74 I turn to address the withdrawal. In her Defence, the 2nd Defendant indicated her willingness for the sums to be treated as part of the Estate. At trial, the 2nd Defendant gave evidence that she withdrew the sum of $20,412.99, which she subsequently deposited in her personal bank account. The 2nd Defendant has not provided any satisfactory explanation for her withdrawal of that sum from the Joint RHB Singapore Account.
75 Accordingly, I find that the Claimants are entitled to falsify the withdrawal, and the 2nd Defendant is liable to repay the sum of $20,412.99 to the Estate.
Withdrawals from the Estate Account
76 It is undisputed that the Estate Account forms part of the Estate, and that the Defendants are liable to account in this respect.

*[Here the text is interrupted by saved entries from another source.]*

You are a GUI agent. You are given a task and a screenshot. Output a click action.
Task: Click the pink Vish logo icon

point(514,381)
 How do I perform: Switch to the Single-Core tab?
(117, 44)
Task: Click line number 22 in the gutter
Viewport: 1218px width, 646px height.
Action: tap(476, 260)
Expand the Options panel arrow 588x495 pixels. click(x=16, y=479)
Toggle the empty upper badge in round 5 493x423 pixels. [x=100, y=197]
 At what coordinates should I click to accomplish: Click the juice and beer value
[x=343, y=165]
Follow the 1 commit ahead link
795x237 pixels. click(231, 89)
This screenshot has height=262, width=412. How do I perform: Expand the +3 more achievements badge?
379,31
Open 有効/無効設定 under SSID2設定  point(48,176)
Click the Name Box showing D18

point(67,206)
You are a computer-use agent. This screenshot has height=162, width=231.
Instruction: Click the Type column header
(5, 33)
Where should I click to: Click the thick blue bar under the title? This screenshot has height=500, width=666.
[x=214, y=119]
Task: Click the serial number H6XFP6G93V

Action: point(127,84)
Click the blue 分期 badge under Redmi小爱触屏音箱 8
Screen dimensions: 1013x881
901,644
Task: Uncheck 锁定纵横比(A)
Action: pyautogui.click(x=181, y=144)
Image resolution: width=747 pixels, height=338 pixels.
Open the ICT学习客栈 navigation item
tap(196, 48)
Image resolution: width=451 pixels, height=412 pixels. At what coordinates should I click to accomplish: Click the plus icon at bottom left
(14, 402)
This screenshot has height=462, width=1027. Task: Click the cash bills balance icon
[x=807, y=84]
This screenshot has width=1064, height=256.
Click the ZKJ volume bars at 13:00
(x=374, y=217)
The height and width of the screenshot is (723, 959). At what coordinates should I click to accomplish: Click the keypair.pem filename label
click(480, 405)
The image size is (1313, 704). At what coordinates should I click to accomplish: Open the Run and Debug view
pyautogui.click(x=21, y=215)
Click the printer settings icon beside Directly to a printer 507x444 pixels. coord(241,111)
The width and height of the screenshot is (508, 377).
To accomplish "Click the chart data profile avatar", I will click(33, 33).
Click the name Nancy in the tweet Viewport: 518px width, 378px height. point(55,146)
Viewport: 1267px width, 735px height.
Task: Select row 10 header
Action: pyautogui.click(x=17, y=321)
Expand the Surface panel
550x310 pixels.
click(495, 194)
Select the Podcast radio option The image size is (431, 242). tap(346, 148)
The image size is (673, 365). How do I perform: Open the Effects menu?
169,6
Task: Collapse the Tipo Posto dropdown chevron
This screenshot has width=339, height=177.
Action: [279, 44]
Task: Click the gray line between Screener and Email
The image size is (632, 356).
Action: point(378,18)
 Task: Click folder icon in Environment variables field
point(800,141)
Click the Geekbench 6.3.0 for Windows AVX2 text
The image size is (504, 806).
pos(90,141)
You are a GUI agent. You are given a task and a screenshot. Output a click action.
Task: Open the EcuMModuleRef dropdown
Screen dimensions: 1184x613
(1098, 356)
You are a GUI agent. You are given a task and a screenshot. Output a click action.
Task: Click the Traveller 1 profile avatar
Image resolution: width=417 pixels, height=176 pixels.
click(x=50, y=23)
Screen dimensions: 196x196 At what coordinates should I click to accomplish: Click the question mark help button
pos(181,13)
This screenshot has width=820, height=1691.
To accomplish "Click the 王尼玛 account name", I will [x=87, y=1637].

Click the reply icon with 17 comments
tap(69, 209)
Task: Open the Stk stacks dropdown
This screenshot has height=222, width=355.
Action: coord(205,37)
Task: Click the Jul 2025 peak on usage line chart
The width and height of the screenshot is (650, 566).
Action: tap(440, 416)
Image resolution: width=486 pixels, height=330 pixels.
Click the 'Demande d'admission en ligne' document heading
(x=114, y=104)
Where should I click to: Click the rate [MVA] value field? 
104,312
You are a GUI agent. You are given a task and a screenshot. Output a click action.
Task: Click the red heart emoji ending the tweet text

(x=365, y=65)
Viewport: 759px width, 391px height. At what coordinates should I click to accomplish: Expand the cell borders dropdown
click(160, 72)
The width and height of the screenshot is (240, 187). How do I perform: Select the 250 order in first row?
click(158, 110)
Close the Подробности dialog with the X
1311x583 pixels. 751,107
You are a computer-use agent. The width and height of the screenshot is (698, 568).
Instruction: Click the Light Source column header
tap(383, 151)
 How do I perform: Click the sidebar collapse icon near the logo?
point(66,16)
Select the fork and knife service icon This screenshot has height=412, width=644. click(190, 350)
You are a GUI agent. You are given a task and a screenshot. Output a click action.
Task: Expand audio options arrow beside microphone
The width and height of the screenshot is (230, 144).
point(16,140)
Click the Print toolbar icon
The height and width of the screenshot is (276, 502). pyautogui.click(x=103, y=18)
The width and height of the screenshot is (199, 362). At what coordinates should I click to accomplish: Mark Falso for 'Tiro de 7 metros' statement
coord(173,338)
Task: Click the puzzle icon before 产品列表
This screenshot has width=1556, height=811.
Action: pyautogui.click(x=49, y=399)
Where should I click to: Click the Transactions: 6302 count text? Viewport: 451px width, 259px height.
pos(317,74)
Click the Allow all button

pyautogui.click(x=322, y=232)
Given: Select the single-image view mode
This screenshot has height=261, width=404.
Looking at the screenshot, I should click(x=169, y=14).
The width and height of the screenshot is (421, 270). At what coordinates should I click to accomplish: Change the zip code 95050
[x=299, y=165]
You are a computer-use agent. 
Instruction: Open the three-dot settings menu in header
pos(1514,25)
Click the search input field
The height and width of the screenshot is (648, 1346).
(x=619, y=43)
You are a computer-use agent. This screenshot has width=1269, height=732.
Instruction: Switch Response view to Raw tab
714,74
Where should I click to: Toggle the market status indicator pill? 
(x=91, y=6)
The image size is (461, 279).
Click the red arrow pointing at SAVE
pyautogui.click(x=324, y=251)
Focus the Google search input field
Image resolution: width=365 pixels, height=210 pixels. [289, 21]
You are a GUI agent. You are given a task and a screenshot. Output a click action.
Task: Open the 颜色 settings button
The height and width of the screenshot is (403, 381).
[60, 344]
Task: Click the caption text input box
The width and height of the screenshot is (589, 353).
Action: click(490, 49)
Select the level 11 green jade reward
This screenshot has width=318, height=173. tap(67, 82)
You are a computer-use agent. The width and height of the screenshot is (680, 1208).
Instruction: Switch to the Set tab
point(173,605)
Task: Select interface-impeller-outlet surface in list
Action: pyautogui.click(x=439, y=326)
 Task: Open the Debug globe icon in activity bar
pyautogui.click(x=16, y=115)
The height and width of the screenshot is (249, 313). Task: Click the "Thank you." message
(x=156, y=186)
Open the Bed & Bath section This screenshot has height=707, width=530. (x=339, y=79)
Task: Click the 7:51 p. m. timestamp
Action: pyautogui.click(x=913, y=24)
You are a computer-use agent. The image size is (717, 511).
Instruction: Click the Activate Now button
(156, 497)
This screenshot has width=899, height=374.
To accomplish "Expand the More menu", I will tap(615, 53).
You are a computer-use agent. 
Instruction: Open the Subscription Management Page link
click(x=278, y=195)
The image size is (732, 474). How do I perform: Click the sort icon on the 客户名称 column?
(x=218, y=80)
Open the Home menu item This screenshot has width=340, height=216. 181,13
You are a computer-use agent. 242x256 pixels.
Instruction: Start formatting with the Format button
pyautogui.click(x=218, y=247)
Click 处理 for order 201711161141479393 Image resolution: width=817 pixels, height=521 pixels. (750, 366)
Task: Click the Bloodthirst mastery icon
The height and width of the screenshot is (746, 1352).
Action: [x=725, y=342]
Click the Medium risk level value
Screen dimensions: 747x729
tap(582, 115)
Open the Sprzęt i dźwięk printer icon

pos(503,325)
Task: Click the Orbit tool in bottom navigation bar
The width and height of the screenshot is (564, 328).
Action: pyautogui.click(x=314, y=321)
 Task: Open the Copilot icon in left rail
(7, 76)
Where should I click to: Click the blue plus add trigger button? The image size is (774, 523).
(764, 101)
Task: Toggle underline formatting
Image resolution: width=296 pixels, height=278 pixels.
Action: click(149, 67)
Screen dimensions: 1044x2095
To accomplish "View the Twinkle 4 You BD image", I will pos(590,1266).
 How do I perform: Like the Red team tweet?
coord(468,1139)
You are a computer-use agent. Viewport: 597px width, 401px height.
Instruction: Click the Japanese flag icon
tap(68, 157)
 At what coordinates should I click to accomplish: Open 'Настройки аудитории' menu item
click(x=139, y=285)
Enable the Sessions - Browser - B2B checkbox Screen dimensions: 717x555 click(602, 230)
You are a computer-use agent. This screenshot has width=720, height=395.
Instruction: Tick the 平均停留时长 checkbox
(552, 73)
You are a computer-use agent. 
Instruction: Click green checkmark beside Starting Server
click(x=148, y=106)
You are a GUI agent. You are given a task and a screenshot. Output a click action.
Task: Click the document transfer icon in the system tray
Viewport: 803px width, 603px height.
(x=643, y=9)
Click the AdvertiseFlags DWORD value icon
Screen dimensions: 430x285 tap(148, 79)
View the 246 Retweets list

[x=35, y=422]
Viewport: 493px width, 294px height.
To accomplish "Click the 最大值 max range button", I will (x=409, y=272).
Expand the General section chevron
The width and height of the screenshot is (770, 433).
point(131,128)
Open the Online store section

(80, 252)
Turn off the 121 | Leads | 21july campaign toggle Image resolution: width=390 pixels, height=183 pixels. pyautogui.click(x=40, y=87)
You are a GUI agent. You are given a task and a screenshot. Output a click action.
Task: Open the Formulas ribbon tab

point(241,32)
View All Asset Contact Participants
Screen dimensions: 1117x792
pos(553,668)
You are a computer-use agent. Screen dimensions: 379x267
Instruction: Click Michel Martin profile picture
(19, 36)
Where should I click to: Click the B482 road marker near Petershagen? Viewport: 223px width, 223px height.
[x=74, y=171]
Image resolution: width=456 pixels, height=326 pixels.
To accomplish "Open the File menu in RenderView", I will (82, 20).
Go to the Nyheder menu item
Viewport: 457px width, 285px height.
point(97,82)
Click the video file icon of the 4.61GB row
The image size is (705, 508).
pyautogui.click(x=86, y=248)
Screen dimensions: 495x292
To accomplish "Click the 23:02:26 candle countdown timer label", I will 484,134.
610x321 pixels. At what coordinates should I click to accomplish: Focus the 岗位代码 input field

77 The Defendants have produced account statements from May 2022 to September 2024. I am satisfied that there is sufficient information for consequential remedies to be ordered. In this respect, I note the Defendants’ submission that they “require some space and time to draw up the accounts for the beneficiaries”. However, I do not consider that this is a barrier to the grant of consequential remedies at the present stage. In deciding whether to grant consequential remedies at a particular stage of the proceedings, the court is concerned with the question of whether the defendants were given “sufficient notice, time and opportunity to make all relevant arguments”; if so, there is no reason to require a separate action or proceeding (UVJ v UVH at [48]–[49]).
78 In the present case, the Defendants were given sufficient notice of the Claimants’ claims for various consequential remedies. These claims were clearly set out in the Claimants’ Statement of Claim. The Defendants had the opportunity to give evidence and make submissions pertaining to these remedies, and did in fact do so (see [80] below).
79 I also consider that it would be prejudicial to the Claimants if the Defendants were ordered to render a full account of trust assets, before any consequential remedies are ordered:
(a) This would amount to giving the Defendants a second bite at the cherry, insofar as they may attempt to adduce new evidence pertaining to the consequential remedies sought.
(b) Further, the Defendants had nearly two years to furnish a proper account and to provide supporting documentation for any expenses. The present action was commenced on 2 August 2023 – there is no reason for them to claim, in August 2025, that they still require “space and time to draw up the accounts for the beneficiaries”.
80 I turn to address the withdrawals from the Estate Account. The Defendants assert that the withdrawals were for legitimate expenses relating to the Estate, including for the “payment of solicitors fees and agent fees for the sale of Ruby warehouse units belonging to the Patriarch, payment to vendors for transport and clearing of the said units before sale, reimbursement for Patriarch’s funeral [expenses], payment to the IRAS for GST refund for Ruby Warehouse, payment of property taxes for property at 6 Seletar Close, payment of solicitors fees for litigation and for mediation fees”. However, they have failed to adduce any evidence supporting their assertion, beyond a bare assertion that there were receipts for the expenses.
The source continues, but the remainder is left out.